Kinesis, which is based in North Ferriby, has seen “numbers more or less double over the course of the pandemic” when it comes to usage of its platform.
Founder Simon Hudson, who started his career as a physicist, told The Yorkshire Post: “Every healthcare system in the world has a referral management problem. My observation is that the UK is the only one that has an effective advice and guidance process in place.”
The firm’s platform enables GPs to communicate with consultants to get the appropriate advice on what the best course of action is for a particular patient, thereby reducing the number of people being sent for outpatient appointments.
Ben Harrison, client operations manager at Kinesis, said: “The pandemic really hit home that we can’t be sending every single patient to hospital outpatient appointments. Hospitals are full, there are no beds available and consultants have no time.”
Mr Hudson added: “It would be fair to say that the pandemic has been transformational in the use of technology in the NHS ”
Kinesis is now looking to target the Australian healthcare market, which has its own unique set of challenges. One of the key aims there is to cut down patient miles with those in remote locations having to travel for days to be seen by doctors.
The business, which has five employees, says it is still early days in its pursuit of the Australian market.
The healthcare system there is a lot more disperse, Kinesis says, with various different steps during the patient pathway.
Mr Hudson said: “We forget how very advanced and sophisticated the NHS is.
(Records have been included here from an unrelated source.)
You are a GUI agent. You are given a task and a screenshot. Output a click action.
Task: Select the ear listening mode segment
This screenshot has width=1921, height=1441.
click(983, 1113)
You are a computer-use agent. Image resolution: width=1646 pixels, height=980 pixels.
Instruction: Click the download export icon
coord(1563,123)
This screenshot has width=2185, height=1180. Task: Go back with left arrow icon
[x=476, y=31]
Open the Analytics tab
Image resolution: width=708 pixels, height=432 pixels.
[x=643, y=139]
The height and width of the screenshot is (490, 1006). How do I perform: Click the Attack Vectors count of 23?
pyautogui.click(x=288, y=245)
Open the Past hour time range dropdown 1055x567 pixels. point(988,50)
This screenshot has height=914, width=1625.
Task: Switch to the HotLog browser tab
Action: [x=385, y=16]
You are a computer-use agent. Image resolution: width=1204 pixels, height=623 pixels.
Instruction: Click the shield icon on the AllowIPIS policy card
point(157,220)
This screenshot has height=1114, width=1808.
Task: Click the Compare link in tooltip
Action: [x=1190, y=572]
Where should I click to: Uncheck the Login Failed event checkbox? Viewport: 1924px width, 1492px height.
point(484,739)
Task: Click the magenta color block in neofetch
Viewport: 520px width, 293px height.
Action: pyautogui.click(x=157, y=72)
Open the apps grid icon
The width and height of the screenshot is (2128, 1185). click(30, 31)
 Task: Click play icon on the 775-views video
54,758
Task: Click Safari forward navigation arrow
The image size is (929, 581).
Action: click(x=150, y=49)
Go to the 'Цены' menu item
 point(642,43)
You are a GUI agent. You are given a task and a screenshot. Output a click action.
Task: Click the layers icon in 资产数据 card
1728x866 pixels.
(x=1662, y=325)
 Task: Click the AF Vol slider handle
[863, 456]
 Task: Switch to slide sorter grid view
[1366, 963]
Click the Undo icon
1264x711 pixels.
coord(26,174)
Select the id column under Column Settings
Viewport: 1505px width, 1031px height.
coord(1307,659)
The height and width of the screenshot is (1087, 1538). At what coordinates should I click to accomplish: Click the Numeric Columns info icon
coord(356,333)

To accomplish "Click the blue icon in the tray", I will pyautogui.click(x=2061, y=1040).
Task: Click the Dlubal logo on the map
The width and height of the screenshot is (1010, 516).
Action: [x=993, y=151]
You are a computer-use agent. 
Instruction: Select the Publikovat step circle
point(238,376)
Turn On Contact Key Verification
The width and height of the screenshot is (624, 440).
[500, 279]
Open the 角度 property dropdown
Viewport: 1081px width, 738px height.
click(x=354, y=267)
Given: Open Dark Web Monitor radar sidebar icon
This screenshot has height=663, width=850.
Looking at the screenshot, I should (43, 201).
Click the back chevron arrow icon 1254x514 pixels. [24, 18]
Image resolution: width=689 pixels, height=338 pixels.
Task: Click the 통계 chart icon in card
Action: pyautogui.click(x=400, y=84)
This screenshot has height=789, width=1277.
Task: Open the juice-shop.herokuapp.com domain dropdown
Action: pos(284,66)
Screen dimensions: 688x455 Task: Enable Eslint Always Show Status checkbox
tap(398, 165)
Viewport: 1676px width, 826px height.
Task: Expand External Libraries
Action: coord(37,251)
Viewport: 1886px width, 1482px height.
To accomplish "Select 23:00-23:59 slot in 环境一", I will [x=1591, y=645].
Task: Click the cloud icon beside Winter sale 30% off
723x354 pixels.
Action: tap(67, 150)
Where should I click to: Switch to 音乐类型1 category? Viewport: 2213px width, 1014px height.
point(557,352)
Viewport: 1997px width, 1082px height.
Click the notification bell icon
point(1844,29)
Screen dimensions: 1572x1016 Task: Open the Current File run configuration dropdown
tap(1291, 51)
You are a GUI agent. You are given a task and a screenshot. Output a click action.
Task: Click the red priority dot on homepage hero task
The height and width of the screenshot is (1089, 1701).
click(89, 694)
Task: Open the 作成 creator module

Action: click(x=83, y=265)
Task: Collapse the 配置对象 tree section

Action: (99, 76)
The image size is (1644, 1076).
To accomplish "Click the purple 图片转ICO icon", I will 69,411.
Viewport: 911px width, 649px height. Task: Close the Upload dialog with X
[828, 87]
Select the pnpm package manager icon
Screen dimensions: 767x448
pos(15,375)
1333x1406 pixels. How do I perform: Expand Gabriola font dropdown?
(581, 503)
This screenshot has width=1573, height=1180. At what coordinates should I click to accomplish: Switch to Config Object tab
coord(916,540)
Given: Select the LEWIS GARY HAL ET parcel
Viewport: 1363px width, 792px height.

Although there are differences in the different nations across the UK, just as there are differences in the different states in Australia, our healthcare system is quite well joined up.
“That’s less the case in places like Australia so we’re having to learn how to navigate all of that with their being greater state by state differences than we would see in the UK.”
Mr Hudson added: “We’re in the process of reaching out to each of the different states in Australia to find out whether there is interest and how we can move that forwards.”
Australia’s geography is “challenging”, Mr Hudson says. “In the conversation that we were having with Perth, they said that the next nearest city to Perth is the equivalent of London to Istanbul.
“They also said it’s not uncommon for people who live out in the more rural parts of the state to travel two to three days to get to a hospital.
“In that case the need for better remote clinical intervention is even more important.
“I spoke to some hospitals in New South Wales a couple of years ago and one of their key metrics is how many patient miles can they avoid by using our type of technology.
“The need is there.”
Kinesis was recently appointed by HMP Wandsworth to reduce hospital waiting times by keeping inmates out of hospital.
Mr Harrison said: “There are 117 prisons in the UK. At the moment we’re working with one. For us as a company our target is to reach out and work with all 117 prisons around the UK.”
Mr Hudson added: “There are all sorts of inequalities that affect those who are inmates in prisons.
“Whatever we think about their role in society, they are still people with clinical needs.”
The physicist who turned to tech
Simon Hudson started the business in 2012 through another business that he owned. It was spun out as a separate company in 2016.
Mr Hudson was originally a physicist. He spent 15 years in the medical device industry working for Smith & Nephew in Hull. Despite not starting off in tech, Mr Hudson says he was always interested in its application.
“We see our part as enabling and ensuring that effective advice and guidance is used by all clinical professionals. We’d like that to be through Kinesis but if I put my philosophical hat on for a moment, actually I don’t really mind too much if it’s us or some other system,” he said.